This column is adapted from Heath Gilbert’s speech delivered at the May 21, 2020, MCB Annual Meeting.
The advent of the COVID-19 pandemic into our world and the subsequent collective pause that we all have undergone has created a crisis in all aspects of our lives. From the closing of schools, to the stay-at-home orders, to change in our daily routines, economic loss to our clients and practices and the tragic loss of life in our community and nationwide, life as we have known it, has changed. In the months to come, the collective societal pause will continue to result in a significant change in our professional lives.
By the very nature of our profession as counselors of law, we are and will be called upon to be beacons of calming light in the eyes of this storm. In addition, every imaginable area of criminal and civil trial practice will experience delays that will manifest themselves for quite some time. And it is not just limited to the trial bar, as the real estate, estate planning and all areas of the bar will continue to experience impediments to their practices. This collective pause coupled with a predicted resurgence of COVID-19 in the coming fall and winter highlights that the curve of the limitation to justice is rising rather than flattening.
For the last few years, the Mecklenburg County Bar has been introspective and rightly chartered a course to improve involvement of members in our organization and Bar leadership involvement in your Sections and Committees. We have examined ways to improve our outputs to our members that include continuing legal education and bringing more value for your membership dollars. In the last year, we have made a concentrated effort to be more accommodating and to seek ways to fulfill membership requests. Yet, circumstances compel us to do more. The mission statement of the Mecklenburg County Bar as set forth on the main page of the website reads as follows:
The mission of the Mecklenburg County Bar is to serve the public and the Bar members in improving and preserving the administration of justice, and to assist the North Carolina State Bar as described by statutory requirements.
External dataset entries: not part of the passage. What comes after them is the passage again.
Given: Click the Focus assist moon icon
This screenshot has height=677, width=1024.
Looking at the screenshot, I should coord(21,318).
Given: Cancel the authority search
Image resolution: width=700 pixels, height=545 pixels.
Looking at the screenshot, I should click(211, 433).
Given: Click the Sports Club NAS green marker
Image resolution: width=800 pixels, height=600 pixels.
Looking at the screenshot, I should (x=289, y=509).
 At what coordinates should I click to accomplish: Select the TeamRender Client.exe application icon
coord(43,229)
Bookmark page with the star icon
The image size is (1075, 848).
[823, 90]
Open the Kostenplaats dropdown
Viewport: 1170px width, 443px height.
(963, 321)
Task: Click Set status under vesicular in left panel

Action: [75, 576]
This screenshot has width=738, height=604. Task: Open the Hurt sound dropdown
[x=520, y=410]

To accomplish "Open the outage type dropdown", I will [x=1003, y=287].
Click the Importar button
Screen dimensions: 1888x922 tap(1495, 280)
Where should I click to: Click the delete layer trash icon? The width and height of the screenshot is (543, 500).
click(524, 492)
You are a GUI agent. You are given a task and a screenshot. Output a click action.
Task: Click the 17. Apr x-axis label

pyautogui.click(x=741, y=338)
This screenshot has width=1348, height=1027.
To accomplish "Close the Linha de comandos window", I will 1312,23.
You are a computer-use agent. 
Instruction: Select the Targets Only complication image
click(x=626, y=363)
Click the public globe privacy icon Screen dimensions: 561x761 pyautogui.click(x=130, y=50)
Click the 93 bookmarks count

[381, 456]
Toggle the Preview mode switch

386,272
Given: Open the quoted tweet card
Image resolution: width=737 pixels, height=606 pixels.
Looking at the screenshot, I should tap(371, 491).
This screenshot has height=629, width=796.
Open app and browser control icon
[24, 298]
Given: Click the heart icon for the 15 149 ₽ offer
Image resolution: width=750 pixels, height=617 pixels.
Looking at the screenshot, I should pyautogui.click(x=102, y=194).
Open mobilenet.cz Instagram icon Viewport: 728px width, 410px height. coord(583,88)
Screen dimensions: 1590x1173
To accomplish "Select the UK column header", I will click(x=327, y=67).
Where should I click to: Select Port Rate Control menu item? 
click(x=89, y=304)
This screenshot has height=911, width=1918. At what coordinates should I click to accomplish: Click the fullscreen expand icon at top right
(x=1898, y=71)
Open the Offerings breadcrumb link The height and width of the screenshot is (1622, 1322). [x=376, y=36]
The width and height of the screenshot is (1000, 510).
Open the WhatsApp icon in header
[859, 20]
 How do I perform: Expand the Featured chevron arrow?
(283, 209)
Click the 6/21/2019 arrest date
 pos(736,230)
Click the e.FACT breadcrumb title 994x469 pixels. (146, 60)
With this mission statement as our charge, how do we in the midst of a COVID-19 world, keep and fulfill our obligation? With respect to the management of your Bar, we will continue to utilize technology to carry on the work of the Bar. For now, we will continue to conduct CLEs, section and committee meetings via Zoom or WebEx. When it is safe again to gather together, I assure you that we will.
With respect to our macro mission, the COVID-19 pandemic not only reminds us, but demands, that we, as officers of the Court, leaders of this community and bearers of the torch of access to justiciable relief, are compelled to find a way forward to improve and preserve the administration of justice. For more than 100 years, our Bar has led the way with innovations later adopted by others. We were the first in this state to adopt a lawyer referral service and we established the first Lawyer Assistance Program in the United States offered by a metropolitan Bar. During my remarks at the annual meeting in May, I called for this Bar to be the first to study and recommend a path forward for the practice of law in a post COVID-19 world.
With the current and anticipated crippling delays of COVID-19, we as practitioners will not be able to facilitate the improvement and preservation of justice until we determine how that can be done when our current methods are limited out of respect for public health. As practitioners, we must have the courage to consider a shift in the paradigm of our practice processes if we intend on bending the curve on the limitation to justice.
The MCB Executive Committee, upon my recommendation, has commissioned a study for the improvement and preservation of justice amid a COVID-19 world, which will be known as the Justice Access Post-Pandemic Initiative. Kathi Lucchesi of Lincoln Derr and former Superior Court Judge Chase Saunders are co-chairing these efforts. They will begin the process of examining the limitations that have been brought upon our profession by COVID-19 and will recommend innovative ways to facilitate our processes as practitioners, including pioneering ways to conduct jury trials in a protected environment or facilitating real estate closings with all the parties and the closing counsel in different locations.
This study will also build upon the current implemented successes of things such as Web-Ex court hearings, video alternative dispute resolution and video notarization. It is my hope that their recommendations will serve as a lodestar for those that have the power to effectuate change and want the perspective of practitioners on how best to implement the same in our efforts to maintain equal access to justice for all. This Bar is called upon to function in a moment of great uncertainty, yet I know that the determination and character of this Bar will overcome any impediment placed in our way.